# Intel angeblich mit Hardware-Kopierschutz und HD-Video-Plattform



## Skysnake (4. Januar 2011)

Wie audiovision.de berichtet wird Intel zur CES 2011 eine eigene HD-Video-Plattform mit kostenpflichtigen Spielfilmen ankündigen, welche bis Ende März an den Start gehen soll.

Laut einer Mitteilung von Montag soll der auf Intel Inside getaufte Service nur mit neuen Notebooks und PCs per Intel-Chip vom Typ Core i3-2000, Core i5-2000 und Core i7-2000 (Anmerkung: also den neuen Sandy Bridge CPUs) abrufbar.

Diese Prozessoren sind bekanntlich mit einer Grafikeinheit ausgestattet, die Full-HD-Videos mit 1.920x1.080 Pixel abspielen kann. Unbekannt war bisher aber das Intel daneben auch noch einen rigiden Kopierschutz auf *Hardware-Ebene* eingefügt hat, der ein illegales Kopieren unmöglich machen soll.

Dies ist von Intel ein ziemlich starkes Stück und ein gewagter Schritt. Denn in unterschiedlichen Ländern gibt es unterschiedliche Bestimmungen zu, Urheberrecht (Bsp. Privatkopien). Wie Intel hier vorgehen will bleibt wohl zunächt unklar. Eventuell geben die AGBs der Prozessoren aber mehr Aufschluss.

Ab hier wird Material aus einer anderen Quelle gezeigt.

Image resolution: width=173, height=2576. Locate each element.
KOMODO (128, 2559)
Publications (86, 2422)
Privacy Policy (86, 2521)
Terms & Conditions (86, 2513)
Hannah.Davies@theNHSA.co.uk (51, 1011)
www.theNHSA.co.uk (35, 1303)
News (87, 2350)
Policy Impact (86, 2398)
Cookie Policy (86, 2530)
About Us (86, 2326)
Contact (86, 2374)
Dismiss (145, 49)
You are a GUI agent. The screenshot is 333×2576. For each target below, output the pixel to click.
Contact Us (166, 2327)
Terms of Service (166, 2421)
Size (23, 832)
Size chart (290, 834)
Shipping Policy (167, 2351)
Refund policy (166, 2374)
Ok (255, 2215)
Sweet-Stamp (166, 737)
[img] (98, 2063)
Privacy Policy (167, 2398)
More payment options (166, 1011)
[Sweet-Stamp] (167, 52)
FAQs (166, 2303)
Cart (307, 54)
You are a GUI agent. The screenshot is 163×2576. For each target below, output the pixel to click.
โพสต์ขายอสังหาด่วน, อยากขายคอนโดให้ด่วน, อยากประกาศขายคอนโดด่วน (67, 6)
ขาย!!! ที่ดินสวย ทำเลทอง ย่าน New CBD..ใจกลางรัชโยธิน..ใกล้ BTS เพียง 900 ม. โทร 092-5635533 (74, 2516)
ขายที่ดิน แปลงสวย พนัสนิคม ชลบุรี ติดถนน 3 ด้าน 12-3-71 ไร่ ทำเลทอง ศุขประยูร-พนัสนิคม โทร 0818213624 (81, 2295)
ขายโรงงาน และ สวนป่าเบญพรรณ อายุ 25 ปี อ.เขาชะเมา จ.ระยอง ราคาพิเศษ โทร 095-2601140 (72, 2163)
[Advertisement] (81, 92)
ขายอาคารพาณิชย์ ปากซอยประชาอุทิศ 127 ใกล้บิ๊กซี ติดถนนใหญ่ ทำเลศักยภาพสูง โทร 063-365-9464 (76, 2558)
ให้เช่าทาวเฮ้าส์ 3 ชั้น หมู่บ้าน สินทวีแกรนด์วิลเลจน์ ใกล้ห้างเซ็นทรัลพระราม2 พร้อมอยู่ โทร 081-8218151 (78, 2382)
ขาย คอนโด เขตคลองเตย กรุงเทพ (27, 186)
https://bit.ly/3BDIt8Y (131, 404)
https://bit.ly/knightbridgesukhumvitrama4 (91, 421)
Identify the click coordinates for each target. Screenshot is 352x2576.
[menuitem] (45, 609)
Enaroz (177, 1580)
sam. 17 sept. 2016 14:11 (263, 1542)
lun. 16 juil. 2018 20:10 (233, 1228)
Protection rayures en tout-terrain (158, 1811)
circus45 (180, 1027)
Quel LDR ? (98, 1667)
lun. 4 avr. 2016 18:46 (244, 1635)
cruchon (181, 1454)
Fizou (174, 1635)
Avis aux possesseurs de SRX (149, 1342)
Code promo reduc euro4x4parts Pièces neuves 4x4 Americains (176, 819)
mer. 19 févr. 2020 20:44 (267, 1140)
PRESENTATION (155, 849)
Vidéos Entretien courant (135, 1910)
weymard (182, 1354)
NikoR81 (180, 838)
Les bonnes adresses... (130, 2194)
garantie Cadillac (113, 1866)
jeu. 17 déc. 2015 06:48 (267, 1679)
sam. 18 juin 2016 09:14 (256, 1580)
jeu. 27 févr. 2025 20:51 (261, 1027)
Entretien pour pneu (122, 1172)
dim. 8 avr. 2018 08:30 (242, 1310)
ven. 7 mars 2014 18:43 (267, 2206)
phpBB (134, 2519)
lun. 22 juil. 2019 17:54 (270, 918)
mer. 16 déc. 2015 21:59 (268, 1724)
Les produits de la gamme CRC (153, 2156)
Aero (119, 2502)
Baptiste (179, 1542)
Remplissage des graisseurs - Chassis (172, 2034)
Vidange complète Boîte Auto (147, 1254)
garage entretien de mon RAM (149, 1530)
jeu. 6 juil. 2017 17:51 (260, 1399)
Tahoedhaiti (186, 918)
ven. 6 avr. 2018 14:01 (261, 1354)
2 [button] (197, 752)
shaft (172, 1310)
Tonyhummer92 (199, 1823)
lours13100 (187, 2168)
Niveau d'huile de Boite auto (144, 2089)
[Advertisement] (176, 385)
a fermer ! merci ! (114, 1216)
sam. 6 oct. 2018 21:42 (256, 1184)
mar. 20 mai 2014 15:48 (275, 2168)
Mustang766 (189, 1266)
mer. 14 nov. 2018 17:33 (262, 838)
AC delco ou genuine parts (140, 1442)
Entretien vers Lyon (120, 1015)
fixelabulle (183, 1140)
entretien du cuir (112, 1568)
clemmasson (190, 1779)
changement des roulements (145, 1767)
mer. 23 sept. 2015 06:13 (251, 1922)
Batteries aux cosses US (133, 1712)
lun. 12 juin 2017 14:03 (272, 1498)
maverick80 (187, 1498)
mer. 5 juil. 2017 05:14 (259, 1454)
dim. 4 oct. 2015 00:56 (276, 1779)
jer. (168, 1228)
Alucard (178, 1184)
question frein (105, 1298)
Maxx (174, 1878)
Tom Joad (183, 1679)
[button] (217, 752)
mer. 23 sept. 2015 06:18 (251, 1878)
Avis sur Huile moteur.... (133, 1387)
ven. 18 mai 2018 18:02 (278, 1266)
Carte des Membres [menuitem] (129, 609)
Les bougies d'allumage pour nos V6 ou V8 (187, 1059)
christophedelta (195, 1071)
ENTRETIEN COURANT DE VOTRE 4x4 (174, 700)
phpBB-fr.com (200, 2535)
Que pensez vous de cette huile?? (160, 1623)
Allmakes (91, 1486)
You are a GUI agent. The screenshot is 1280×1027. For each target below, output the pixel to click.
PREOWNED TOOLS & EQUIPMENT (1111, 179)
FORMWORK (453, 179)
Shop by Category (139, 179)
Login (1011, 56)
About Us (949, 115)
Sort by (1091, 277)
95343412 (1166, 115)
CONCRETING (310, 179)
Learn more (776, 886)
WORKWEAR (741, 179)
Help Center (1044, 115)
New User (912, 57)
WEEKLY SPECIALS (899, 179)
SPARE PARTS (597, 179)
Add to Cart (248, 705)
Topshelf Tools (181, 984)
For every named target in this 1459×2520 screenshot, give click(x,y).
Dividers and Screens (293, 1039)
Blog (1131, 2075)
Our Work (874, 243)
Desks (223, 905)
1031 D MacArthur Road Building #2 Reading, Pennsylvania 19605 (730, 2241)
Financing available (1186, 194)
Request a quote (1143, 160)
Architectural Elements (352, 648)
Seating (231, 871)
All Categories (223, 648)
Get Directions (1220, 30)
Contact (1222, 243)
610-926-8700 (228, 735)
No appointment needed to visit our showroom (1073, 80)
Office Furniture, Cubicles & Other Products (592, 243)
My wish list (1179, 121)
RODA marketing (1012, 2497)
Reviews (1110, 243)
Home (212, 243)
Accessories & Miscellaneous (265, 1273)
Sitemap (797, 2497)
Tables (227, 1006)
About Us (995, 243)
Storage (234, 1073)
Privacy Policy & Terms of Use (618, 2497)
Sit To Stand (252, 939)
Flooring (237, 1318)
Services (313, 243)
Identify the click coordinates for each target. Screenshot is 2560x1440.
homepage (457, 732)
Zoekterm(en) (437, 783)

Quelle: audiovision online - CES 2010: Intel startet HD-Video-Plattform

EIGENE Meinung/Interpretation was sich in Zukunft daraus ergeben kann:

Für uns Gamer könnte sich diese Neuigkeit sowohl gut als auch schlecht erweisen. Zum einen gut, da die lästigen und anfälligen Software Kopierschutzverfahren wegfallen, damit Kosten eingespart werden und auf der anderen Seite die Preise eventuell durch weniger Raubkopien fallen (was ich sehr bezweifle). Auf der anderen Seite könnte es passieren das zukünftige Spiele am Ende nur noch auf einem Intel laufen, oder eben auf älteren Rechnern überhaupt nicht mehr.

Dies ist sicher ein Schreckenszenario, und erst die weitere Zukunft wird zeigen wie Intel mit dem Hardware-Kopierschutz umgehen wird, aber das diese Technik auf großes Interesse bei verschiedenen Stellen stoßen wird sollte jedem klar sein.


----------



## MaZe (4. Januar 2011)

Intel hat mit Sandy Bridge so einige fragwürdige Features auf den Markt gebracht. Die vPro Prozessoren mit KVM Remote Control oder die "Diebstahlsicherung". Und jetzt das. Da fragt man sich doch was sich in deren Köpfen abspielt...

Zur Video-Plattform fällt mir im ersten Moment auch nur ein: Kann das Produkt nicht überzeugen, muss man über die Verpackung verkaufen.

Spieler müssen sich aber um diesen Hardware-Kopierschutz keine sorgen machen. Ich denke nicht, dass man da Leute ohne dieses "Feature" ausschließen wird. 
Und wenn doch... das wird lustig.


----------



## KOF328 (4. Januar 2011)

wir brauchen uns keine sorgen machen es ist doch bekannt dass Gabe Newell bald die weltherrschaft übernimmt etc.


----------



## Ezio (4. Januar 2011)

Alles lässt sich kopieren, nur ein weiterer nutzloser Versuch von Intel


----------



## GaAm3r (4. Januar 2011)

Meine Rede *Polenstyle*

Sky. wie kann man das denn verstehen ?


----------



## PCGH_Marc (4. Januar 2011)

Skysnake schrieb:
			
		

> Auf der anderen Seite könnte es passieren das zukünftige Spiele am Ende nur noch auf einem Intel laufen, oder eben auf älteren Rechnern überhaupt nicht mehr.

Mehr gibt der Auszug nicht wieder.